Jean-Luc Mélenchon aura péché par égotisme, plus confiant en sa capacité de conviction qu’en la nécessité du compromis et de l’union. Il « a commis sans doute une erreur stratégique en 2017, analyse Rémi Lefebvre, professeur à l’université de Lille, dans Faut-il désespérer de la gauche? (1). Il avait toutes les cartes en main et la légitimité populaire pour s’engager dans un processus de recomposition politique de la gauche autour de lui. Il a refusé de s’engager dans cette option, cherchant à imposer à tous un ralliement qui ne s’est pas produit et a perdu un leadership qui s’est révélé très conjoncturel et éphémère. » Le spécialiste de la gauche française explique que, depuis 2017, Jean-Luc Mélenchon n’a cessé de louvoyer entre une stratégie de rassemblement à gauche classique (aux élections européennes) pour affaiblir ses partenaires et une stratégie populiste, en substituant le clivage élites – peuple au clivage gauche-droite, pour élargir son assise. « Pour finir, il aura perdu sur les deux tableaux. »

Quelles seront les conséquences pour la gauche? Portée par les mobilisations des jeunes pour le climat, l’écologie politique semblait pouvoir s’imposer comme la colonne vertébrale d’une future restructuration de cette famille politique. Mais le faible score promis à son représentant, Yannick Jadot, questionne cette perspective. Malgré tout, en regard des nouveaux standards électoraux de la gauche, Europe Ecologie Les Verts pourra se targuer d’avoir progressé, même modestement (Eva Joly avait récolté 2,31% à la présidentielle de 2012, EELV s’était joint au candidat du PS en 2017).
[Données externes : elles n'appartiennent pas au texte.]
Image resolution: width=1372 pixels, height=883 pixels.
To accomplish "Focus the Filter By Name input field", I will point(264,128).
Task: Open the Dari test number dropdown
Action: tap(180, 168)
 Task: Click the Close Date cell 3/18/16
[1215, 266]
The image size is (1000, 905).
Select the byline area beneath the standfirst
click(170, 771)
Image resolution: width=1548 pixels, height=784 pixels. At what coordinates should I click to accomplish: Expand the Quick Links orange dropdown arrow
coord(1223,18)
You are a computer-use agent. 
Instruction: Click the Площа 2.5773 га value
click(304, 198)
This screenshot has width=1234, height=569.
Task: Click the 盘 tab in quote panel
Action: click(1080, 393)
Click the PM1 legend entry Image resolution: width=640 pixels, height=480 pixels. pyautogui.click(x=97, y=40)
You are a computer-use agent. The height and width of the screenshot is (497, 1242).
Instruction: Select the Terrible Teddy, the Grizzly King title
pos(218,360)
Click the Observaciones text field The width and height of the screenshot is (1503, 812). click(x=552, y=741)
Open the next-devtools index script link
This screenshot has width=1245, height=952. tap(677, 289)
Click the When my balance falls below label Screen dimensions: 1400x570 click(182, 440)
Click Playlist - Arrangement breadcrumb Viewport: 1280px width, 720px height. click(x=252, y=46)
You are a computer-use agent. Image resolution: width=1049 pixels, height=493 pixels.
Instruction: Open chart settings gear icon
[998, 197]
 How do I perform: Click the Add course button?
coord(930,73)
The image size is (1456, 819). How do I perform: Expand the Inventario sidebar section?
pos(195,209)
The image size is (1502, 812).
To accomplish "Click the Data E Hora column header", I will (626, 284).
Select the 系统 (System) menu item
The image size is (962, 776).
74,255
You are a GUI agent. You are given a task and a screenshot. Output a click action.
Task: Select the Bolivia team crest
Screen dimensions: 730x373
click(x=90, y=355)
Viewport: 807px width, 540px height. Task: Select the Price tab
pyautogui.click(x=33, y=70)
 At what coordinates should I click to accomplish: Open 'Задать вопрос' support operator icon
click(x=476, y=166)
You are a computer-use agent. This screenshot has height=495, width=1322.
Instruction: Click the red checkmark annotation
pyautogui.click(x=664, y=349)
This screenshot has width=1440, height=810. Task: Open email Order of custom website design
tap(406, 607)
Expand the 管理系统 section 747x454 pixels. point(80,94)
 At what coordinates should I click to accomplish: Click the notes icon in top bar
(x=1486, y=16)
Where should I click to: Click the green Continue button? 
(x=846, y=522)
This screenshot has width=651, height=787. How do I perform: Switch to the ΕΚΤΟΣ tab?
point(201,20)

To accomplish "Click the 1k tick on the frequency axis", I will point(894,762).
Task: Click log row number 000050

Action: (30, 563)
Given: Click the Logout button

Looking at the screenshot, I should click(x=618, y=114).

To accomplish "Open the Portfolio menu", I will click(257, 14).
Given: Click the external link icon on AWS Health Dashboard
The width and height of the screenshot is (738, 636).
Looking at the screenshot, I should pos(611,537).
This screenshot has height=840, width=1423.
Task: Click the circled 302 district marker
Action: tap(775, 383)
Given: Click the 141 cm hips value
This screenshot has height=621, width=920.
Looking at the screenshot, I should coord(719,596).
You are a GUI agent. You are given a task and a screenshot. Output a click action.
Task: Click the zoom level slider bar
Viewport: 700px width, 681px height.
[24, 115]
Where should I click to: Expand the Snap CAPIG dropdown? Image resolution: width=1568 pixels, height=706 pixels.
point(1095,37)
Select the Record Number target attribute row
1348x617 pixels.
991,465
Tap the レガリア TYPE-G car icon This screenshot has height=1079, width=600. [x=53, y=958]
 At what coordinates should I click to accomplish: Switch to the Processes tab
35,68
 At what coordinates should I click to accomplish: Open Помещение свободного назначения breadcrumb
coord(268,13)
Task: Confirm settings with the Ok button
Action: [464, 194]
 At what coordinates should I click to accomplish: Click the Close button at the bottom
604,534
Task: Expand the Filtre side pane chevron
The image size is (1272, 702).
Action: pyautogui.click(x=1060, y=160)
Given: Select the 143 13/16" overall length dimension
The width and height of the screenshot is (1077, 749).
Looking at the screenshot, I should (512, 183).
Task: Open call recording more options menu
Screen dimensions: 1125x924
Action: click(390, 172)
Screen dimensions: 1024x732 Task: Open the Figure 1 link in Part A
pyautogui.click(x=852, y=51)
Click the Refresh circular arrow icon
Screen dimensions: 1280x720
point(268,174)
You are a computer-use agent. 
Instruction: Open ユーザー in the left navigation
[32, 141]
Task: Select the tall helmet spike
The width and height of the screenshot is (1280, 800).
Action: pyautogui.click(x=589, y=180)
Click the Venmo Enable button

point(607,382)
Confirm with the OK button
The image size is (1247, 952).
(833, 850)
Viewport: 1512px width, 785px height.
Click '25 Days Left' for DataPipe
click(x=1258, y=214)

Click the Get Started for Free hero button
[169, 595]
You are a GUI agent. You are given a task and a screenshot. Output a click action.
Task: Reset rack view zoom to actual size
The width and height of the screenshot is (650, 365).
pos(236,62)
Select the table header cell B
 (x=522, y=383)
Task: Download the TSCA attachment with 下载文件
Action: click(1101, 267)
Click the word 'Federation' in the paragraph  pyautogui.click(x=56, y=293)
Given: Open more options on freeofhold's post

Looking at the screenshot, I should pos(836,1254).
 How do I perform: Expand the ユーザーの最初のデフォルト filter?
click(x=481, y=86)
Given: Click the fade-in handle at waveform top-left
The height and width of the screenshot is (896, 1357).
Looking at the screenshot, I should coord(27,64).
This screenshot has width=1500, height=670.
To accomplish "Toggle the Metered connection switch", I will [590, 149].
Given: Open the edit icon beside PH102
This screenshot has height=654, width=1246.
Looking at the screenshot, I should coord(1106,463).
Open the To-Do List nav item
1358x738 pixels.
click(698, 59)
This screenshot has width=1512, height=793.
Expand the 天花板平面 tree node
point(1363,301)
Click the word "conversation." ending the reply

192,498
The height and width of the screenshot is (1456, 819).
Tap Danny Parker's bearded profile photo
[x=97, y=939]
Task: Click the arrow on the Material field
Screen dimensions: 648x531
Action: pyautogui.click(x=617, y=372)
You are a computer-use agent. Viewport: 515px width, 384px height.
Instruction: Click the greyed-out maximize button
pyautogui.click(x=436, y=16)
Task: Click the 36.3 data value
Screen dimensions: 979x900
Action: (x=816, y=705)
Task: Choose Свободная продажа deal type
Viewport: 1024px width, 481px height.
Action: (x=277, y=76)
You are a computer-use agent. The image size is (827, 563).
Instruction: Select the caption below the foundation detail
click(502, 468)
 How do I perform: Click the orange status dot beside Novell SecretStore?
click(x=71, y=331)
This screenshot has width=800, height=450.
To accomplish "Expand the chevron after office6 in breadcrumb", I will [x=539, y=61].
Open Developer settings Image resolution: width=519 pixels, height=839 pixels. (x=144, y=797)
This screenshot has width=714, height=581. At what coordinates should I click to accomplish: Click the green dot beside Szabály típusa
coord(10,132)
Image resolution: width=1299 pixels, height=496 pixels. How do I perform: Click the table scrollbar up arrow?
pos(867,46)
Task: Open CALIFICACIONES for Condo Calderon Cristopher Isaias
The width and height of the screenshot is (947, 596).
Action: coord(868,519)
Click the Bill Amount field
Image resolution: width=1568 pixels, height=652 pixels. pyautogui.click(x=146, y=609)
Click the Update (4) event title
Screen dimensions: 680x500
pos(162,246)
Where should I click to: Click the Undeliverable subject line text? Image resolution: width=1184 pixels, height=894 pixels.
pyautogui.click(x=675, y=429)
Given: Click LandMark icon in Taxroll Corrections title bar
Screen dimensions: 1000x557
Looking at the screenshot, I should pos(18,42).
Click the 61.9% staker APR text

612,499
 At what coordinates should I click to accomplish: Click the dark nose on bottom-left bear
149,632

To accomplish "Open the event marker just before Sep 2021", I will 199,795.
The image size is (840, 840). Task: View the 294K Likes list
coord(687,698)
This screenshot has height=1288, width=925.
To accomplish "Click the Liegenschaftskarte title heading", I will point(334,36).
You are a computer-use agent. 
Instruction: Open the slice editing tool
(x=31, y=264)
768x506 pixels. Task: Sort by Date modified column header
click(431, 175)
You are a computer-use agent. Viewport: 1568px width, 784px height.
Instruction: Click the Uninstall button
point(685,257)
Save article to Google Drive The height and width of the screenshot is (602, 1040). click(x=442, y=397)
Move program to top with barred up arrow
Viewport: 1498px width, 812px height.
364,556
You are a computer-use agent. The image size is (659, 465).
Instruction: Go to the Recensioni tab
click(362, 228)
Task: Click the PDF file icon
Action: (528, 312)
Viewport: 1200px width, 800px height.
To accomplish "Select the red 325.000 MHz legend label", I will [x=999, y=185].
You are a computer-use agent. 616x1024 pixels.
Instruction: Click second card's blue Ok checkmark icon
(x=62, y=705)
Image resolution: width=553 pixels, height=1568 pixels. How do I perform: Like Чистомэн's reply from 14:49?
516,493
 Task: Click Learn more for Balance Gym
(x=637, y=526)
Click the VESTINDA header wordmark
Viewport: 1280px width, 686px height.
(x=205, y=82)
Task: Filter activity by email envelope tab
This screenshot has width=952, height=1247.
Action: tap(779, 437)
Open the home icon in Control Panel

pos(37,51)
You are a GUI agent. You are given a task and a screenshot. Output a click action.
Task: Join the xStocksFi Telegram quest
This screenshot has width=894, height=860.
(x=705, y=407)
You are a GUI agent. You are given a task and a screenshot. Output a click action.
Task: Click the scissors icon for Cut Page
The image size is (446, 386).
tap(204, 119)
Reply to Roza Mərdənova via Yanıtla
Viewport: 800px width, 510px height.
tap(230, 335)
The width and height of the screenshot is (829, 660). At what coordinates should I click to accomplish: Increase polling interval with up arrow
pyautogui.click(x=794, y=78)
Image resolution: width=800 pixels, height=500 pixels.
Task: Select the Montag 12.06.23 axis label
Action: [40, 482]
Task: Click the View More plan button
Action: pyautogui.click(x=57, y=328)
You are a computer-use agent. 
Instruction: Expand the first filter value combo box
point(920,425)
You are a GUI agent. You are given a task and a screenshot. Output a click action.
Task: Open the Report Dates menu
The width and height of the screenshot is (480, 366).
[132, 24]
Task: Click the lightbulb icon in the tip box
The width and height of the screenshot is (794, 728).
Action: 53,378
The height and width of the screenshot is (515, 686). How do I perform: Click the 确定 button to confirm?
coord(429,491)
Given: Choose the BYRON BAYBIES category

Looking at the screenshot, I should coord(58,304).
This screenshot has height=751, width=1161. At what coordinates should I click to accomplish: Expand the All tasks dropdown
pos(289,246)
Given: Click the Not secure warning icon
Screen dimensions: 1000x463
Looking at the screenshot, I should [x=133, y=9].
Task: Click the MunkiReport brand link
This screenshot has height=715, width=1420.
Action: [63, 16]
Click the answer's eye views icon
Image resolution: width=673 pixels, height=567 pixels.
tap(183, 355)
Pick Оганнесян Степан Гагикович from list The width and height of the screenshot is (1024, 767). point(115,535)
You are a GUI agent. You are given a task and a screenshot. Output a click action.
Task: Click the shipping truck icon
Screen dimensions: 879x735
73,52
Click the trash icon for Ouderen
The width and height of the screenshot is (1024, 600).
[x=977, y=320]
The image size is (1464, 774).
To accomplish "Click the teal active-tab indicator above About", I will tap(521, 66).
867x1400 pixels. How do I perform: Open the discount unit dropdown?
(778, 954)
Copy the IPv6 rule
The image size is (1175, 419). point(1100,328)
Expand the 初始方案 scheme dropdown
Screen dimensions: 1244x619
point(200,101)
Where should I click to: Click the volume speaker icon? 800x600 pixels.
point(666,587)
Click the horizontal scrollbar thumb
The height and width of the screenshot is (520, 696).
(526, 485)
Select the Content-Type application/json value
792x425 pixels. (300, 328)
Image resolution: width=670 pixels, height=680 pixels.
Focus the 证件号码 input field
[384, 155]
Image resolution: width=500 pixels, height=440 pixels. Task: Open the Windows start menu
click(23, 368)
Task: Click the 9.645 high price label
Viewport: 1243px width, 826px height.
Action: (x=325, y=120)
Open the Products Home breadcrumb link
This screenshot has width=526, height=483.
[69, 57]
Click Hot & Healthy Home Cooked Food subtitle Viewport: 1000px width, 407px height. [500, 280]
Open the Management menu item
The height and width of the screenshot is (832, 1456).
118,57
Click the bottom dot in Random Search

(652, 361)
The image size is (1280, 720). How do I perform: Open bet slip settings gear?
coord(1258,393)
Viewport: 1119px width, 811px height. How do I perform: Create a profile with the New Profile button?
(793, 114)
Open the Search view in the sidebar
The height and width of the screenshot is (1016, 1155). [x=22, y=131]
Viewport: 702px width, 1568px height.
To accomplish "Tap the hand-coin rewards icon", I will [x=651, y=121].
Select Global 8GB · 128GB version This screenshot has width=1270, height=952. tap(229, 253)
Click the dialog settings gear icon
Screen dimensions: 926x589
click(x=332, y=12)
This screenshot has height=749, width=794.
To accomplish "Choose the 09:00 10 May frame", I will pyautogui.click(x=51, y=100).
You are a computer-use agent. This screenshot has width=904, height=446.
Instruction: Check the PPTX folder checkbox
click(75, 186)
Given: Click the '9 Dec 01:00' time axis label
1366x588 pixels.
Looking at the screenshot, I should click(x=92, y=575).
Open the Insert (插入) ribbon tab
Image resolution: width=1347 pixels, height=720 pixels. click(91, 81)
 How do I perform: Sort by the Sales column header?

L’issue du scrutin d’avril s’annonce en effet catastrophique pour le Parti socialiste. La maire de Paris, Anne Hidalgo, est au coude-à-coude avec l’homme des terroirs, Jean Lassalle, pour ravir la… huitième place au premier tour, avec 2% des suffrages. Rapportée aux 28,63% de François Hollande en 2012 et aux 6,36% de Benoît Hamon cinq ans plus tard, la performance pose la question de la survie de la famille socialiste sur l’échiquier politique, d’autant que la campagne actuelle a été l’occasion du débauchage par le camp macroniste de plusieurs anciens ténors. A cette aune, la candidature de survie d’Anne Hidalgo est un pari sur les élections législatives de juin où les ancrages locaux des socialistes et des écologistes détermineront l’orientation de la gauche de demain.

(1) Faut-il désespérer de la gauche?, par Rémi Lefebvre, Textuel, 160 p.